Keep up with current trends
Even if you don’t know much, you need to know what’s current. Looking up multiple blogs and groups will help you spot trendy buzzwords that appear in all of them, which you can then further research to make a good piece. You hear stashes being mentioned – lookup a stash review to keep up with the current trends which are mostly dedicated to fractional shares. To make investing easier, the developers of Stash have made an app that can help first-time investors or people who generally don’t have a background in finance invest.
In addition to this, it might be a very convenient, modern option. Most of these topics already have articles written that very clearly explain how it all works, so all you have to do is repackage the information for your audience. Staying relevant also means you can focus on that specific topic and what is making it so trendy, without leaking your lack of knowledge of the big picture.
Join the community
There are millions of fanatics who eat, sleep and breathe finance. Not all of them went to business school or studied finance, but they know that everything you’ll ever need can be learned online, and they formed massive communities where they share information and teach each other what they have learned somewhere else. These are subreddits, Facebook groups, forums, enterprise services, and all other places where people meet up to discuss finance. Get yourself into these spaces and read what people say.
These aren’t just filler articles they’re posting, it’s relevant information you’ll find very useful. You should also subscribe to a couple of newsletters, so you’ll get information straight to your inbox for free and with zero effort to look it up. If you can find some in-person groups, events, or lectures, make full use of them and go ask all the questions you have. If possible, find a mentor that will guide you through the first steps and explain the basics in layman’s terms.
Google what you don’t know
Google is your best friend at this point. Whatever you don’t know – ask Google. If you’re reading an article and you come across a word you don’t know the meaning of – don’t just gloss over it and keep reading, actually pause and look up the word. Expanding your dictionary is always good, but in this case, it can mean all the difference between understanding something that is written and being completely lost on the page. It’s not a bad idea to keep a list of all the new terms and their definitions nearby so you can reference it while you’re reading and writing on the topic.
Choose a niche
It’s much easier to specialize in a niche than it is to just write broadly about finance or investments. This is because writing about a specific topic will require you to only write about that topic and learn the few things that are tightly related to it. If you do this, you will quickly become an actual expert on the topic, and then you can slowly work back from there to understand the broad underlying terms and branch out to different topics.

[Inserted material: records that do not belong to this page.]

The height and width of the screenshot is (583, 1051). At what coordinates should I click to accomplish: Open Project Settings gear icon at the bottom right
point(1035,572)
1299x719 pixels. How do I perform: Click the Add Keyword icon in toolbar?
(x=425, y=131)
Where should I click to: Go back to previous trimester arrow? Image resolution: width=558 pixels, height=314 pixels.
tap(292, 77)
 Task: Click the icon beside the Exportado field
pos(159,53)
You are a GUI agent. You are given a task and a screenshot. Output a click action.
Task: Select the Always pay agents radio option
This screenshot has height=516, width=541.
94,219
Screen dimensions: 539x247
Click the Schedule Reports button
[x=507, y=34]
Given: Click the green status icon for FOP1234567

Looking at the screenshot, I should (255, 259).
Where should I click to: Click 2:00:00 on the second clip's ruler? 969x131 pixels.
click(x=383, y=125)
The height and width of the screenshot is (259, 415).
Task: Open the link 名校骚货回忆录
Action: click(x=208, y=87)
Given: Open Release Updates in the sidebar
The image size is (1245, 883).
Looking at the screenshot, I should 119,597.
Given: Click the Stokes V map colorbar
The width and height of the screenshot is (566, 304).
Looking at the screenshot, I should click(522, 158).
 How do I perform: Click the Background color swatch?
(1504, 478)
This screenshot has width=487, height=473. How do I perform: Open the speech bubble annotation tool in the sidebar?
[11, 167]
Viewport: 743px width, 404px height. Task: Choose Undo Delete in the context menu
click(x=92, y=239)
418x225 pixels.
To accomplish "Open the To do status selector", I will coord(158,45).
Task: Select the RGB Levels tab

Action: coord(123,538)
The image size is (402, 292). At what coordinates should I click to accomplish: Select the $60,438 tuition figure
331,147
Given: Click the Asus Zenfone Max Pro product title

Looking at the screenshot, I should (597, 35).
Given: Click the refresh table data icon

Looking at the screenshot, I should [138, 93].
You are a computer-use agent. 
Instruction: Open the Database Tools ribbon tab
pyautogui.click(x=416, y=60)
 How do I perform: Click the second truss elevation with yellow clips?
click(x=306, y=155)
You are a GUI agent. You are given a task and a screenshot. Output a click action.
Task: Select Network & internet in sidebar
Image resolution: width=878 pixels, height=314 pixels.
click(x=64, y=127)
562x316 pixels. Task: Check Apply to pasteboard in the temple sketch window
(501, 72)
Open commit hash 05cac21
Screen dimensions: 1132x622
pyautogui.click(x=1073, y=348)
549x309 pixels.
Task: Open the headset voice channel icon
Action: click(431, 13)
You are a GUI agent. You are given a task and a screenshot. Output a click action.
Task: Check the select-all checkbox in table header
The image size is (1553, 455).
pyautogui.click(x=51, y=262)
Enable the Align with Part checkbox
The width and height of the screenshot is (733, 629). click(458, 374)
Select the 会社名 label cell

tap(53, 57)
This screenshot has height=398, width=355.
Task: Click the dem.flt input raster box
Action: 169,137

If you are required to cover several topics, choose ones that are interconnected so you can cross-reference what you know.
Inform, don’t explain
If you try to explain something about investing when you don’t know much about it, it’s very much a blind-leading-the-blind situation. You will struggle to write about it and whoever reads it won’t get what they came for. That is why you’re much better off sticking with informing, rather than explaining. Simply conveying relevant information to people who know what the information means and don’t need further analysis of it will benefit both sides, so it’s the best place to start until you improve your knowledge in these areas. If you don’t know where to get good information, always compare several of the most reputable investing resources and only relay the data that matches with all of them.
And while at first, you might feel like an impostor, the longer you stick to it, the better you will get, and eventually, you’ll just be the person who knows about finance, now just someone who writes about it. Keep your head up, keep researching and writing and remember to always Google things you don’t know.